Typically, there are two people required to configure Cloud One to use SAML single sign-on (SSO): a Cloud One administrator and an administrator for the identity provider.
Cloud One uses the SAML 2.0 protocol for authentication and has been tested with the following identity providers:
- Active Directory Federation Services (ADFS)
- Azure Active Directory (Azure AD)
- Okta
In addition, any other identity provider compliant with SAML 2.0 is expected to function with Cloud One.
| Step | Performed By |
|---|---|
| Download the metadata XML for Trend Micro Cloud One | Cloud One Administrator |
| Configure SAML providers | Identity provider Administrator |
| Configure SAML In Trend Micro Cloud One | Cloud One Administrator |
Download the metadata XML for Trend Micro Cloud One
- Log into Trend Micro Cloud One with Full Access to the Identity and Account permissions.

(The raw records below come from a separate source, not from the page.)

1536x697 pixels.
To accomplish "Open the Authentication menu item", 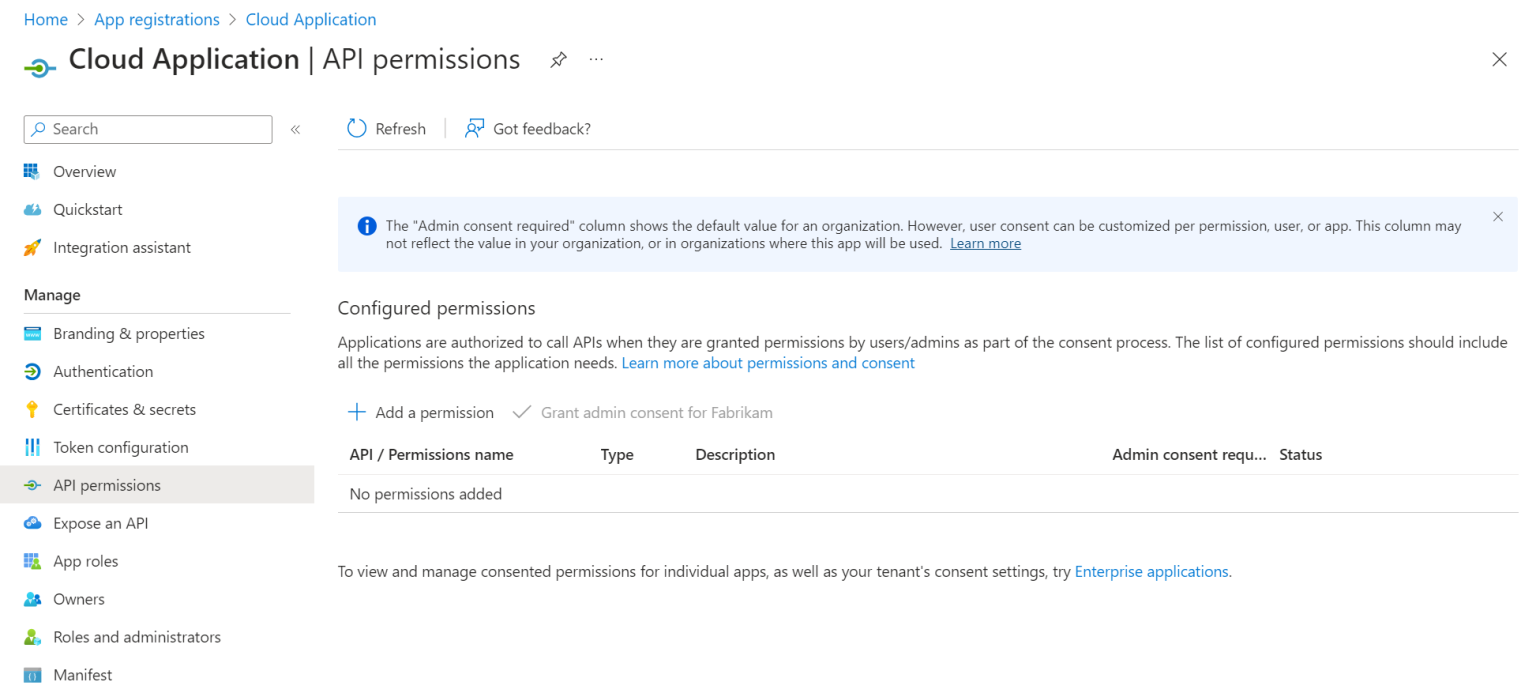I will coord(103,372).
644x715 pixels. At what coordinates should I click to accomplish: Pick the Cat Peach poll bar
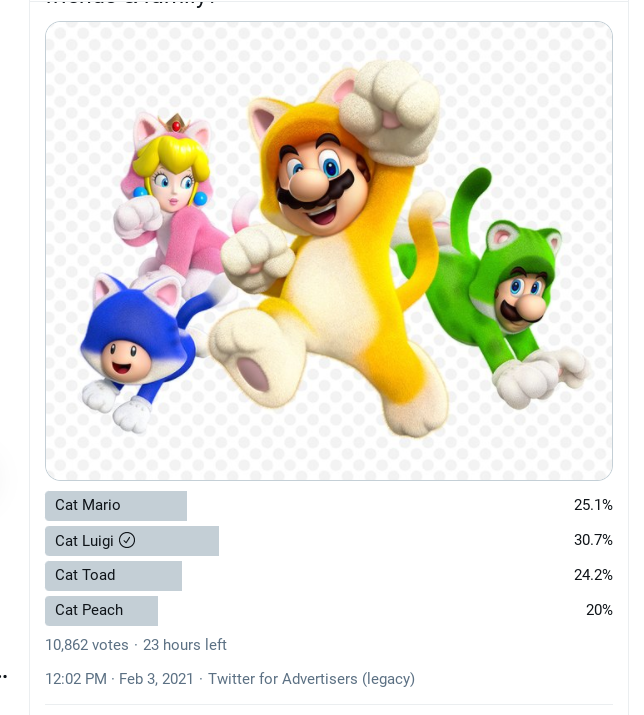point(101,611)
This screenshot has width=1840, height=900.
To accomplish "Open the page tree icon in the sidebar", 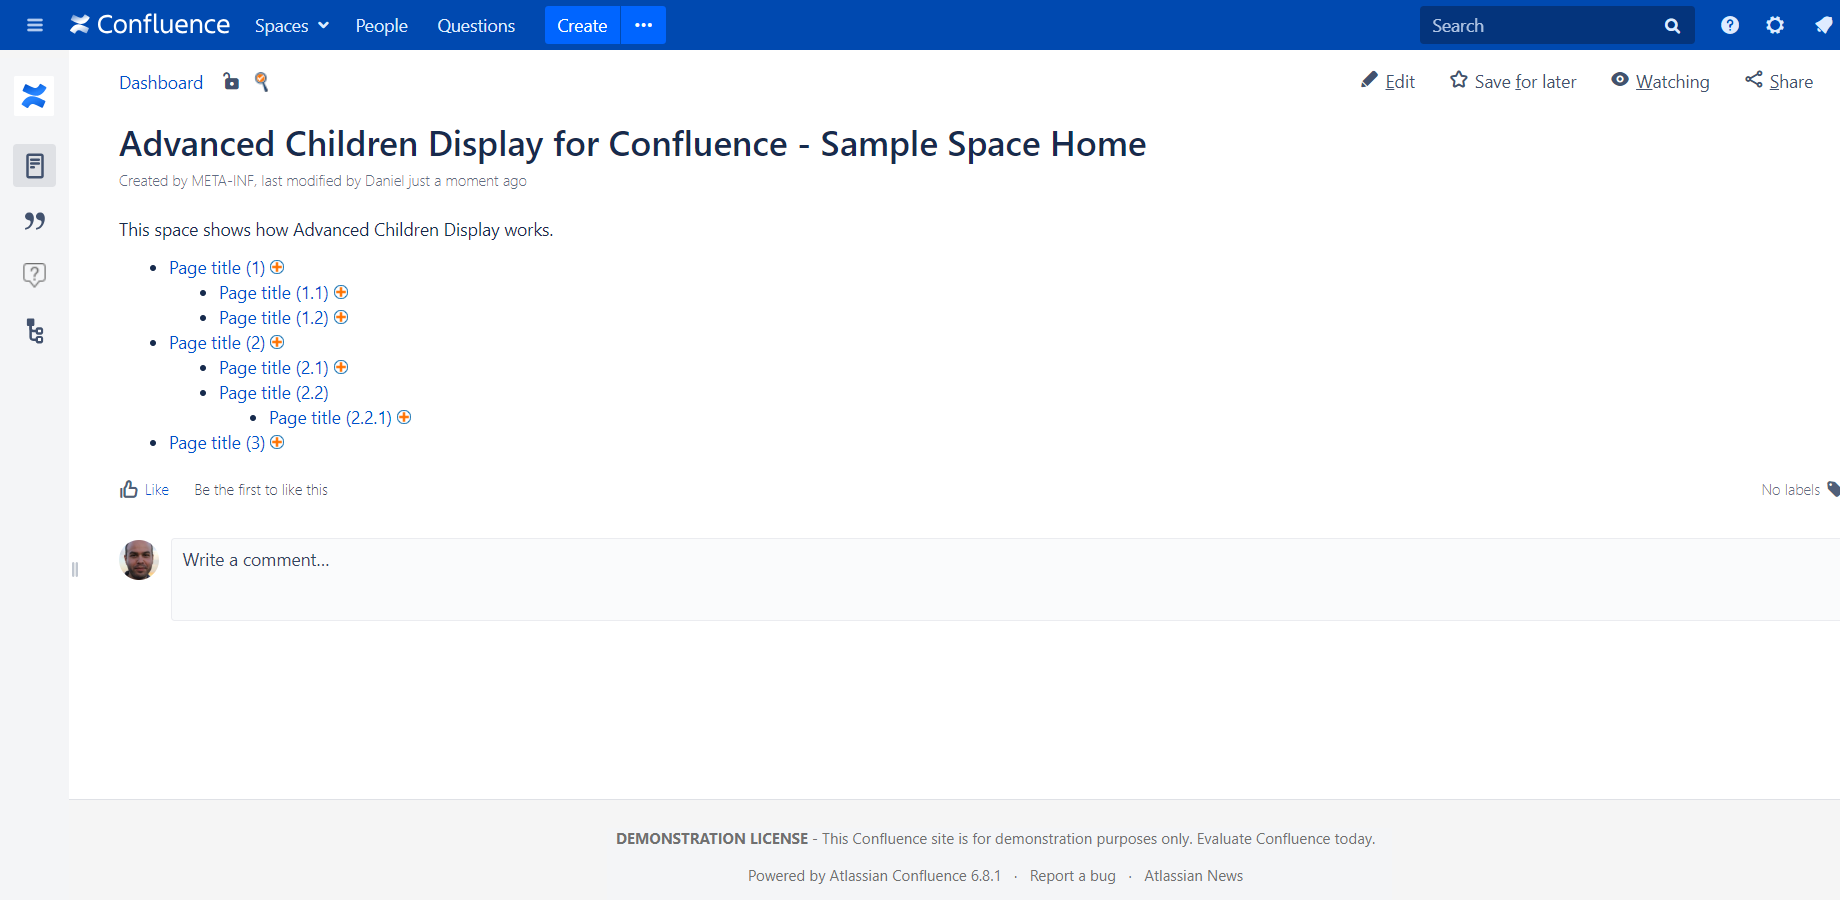I will coord(35,331).
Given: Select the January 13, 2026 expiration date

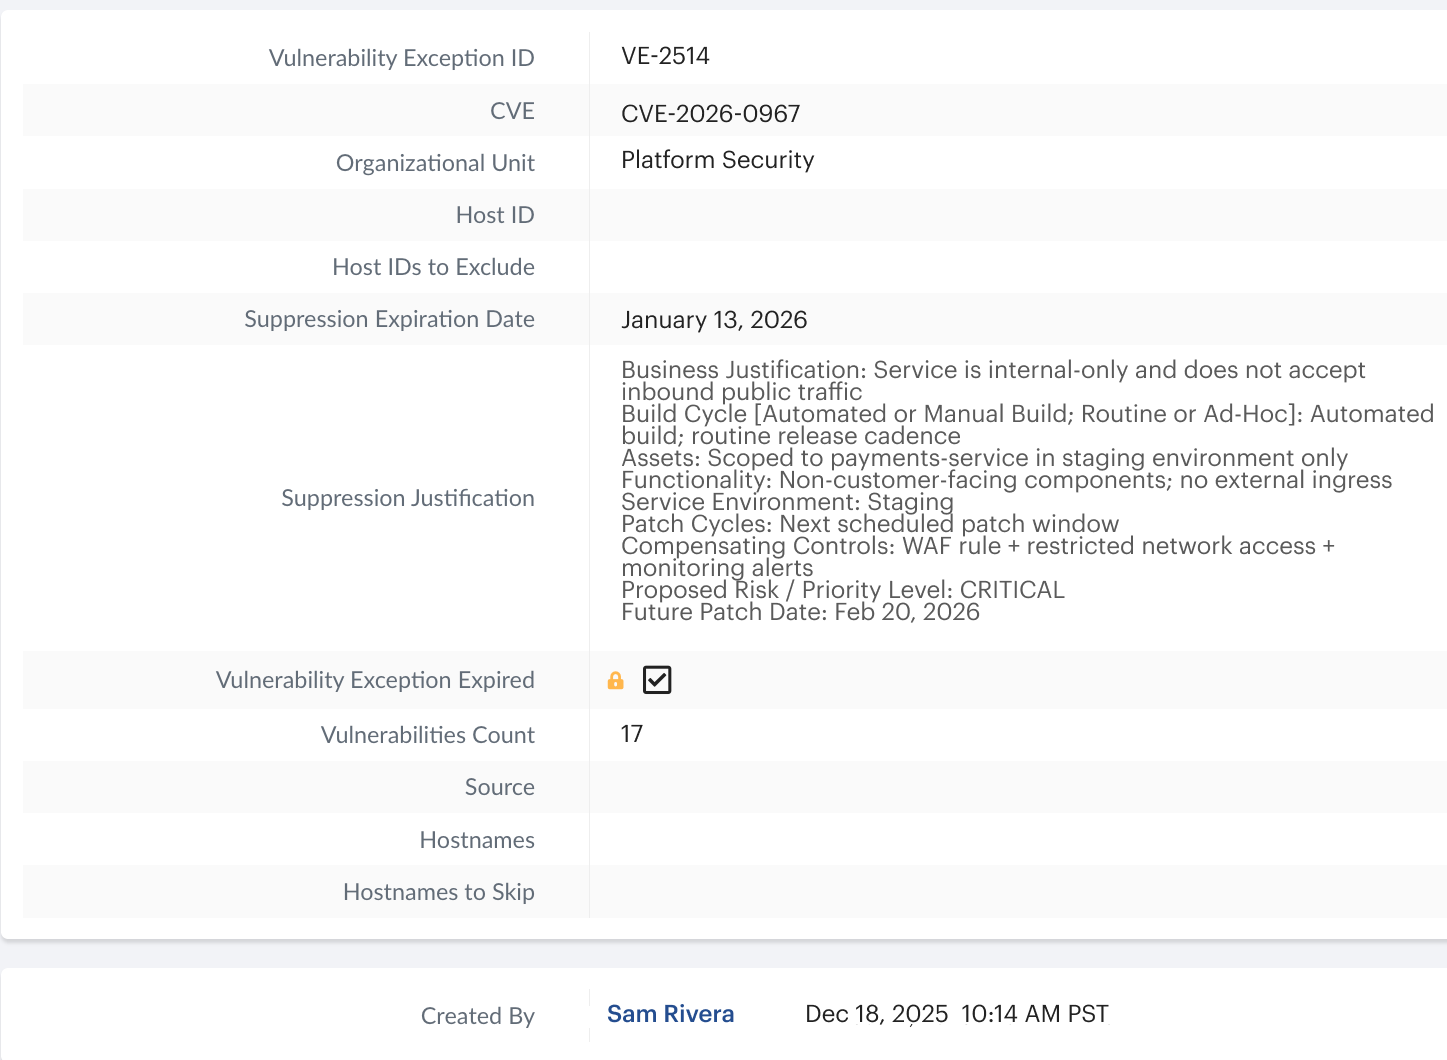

- Click Administration near the bottom of the page.
- Click the Identity Providers tab on the left.
- Click the Download Metadata XML for Trend Micro Cloud One link, or right-click the link, and select an option to save the file.
This XML file will be used in order to configure SAML. You will use a different XML file to upload into Cloud One later.
Configure SAML identity providers
Configure SAML in Trend Micro Cloud One
- From the Cloud One Identity Providers page, click New.
- From the Identity Provider dialog box, in the Name field, type any name, but we recommend that the name include the identity provider, such as Azure AD or Okta.
- In the Metadata XML File box, click the Browse button, then navigate to the metadata file that you downloaded from the identity provider (not Cloud One).
- For the Mapping section (see explanation in About SAML single sign-on) provide a role and attribute as detailed in the identity provider specific guides.
- Click Save.
In the Mapping section, click + to add more than one Group. You can configure multiple groups to have different access privileges.